>>372
考えてみたが環以上に人によって答えが分かれそうな(正答が多そうな)問いだな。

まず位相の定義として開集合とは何かを定義する流儀と、近傍系を先に定義する流儀のどちらの立場にたつか。
また前提として距離空間は当たり前のものとして受け入れ、位相はその抽象化であるという流れで話をすすめるのか、もっと複雑な構造をもつ(がより慣れ親しまれている)ユークリッド空間からスタートして位相構造だけ抽出していく流れでいくのか。
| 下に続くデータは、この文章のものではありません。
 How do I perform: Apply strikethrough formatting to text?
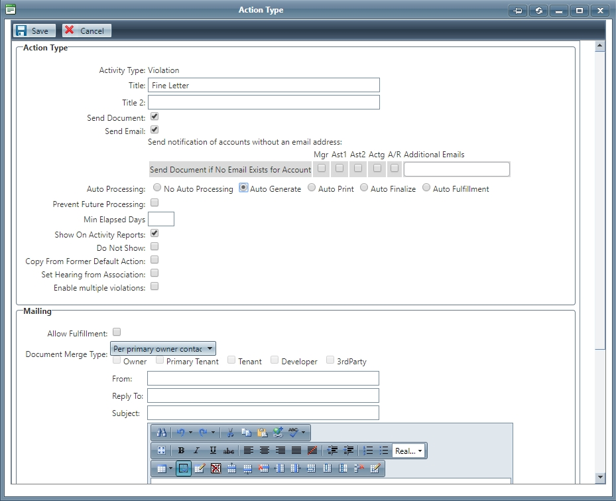tap(229, 451)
個人的にはもっとも短く説明するなら(短いことがいいことかは置いといて)、距離空間においてはその名の通り距離が点同士の近さ、遠さの指標を与え、ひいては"近傍"の概念を与える。しかし同時に、異なる距離空間でも同じ近傍系を与えることが見て取れる(例えばR^nにユークリッド距離を入れた場合とマンハッタン距離を入れた場合で近傍系(もちろん開集合も)は全く一致する)。そこで距離よりさらに抽象的な(=条件の弱い)定義で近傍系を定義できると気づく。言い換えると「距離」を定義せずともいきなり「近傍系」を定義することが可能だと気づく。実際、そうやって近傍系を定義してできた位相空間がworkする(距離空間でなりたった連続性に関する定理などが位相空間でもなりたつ)ことを具体例をいくつか挙げながら紹介していく。

という感じでどうだろう。まぁ0点ではないだろう。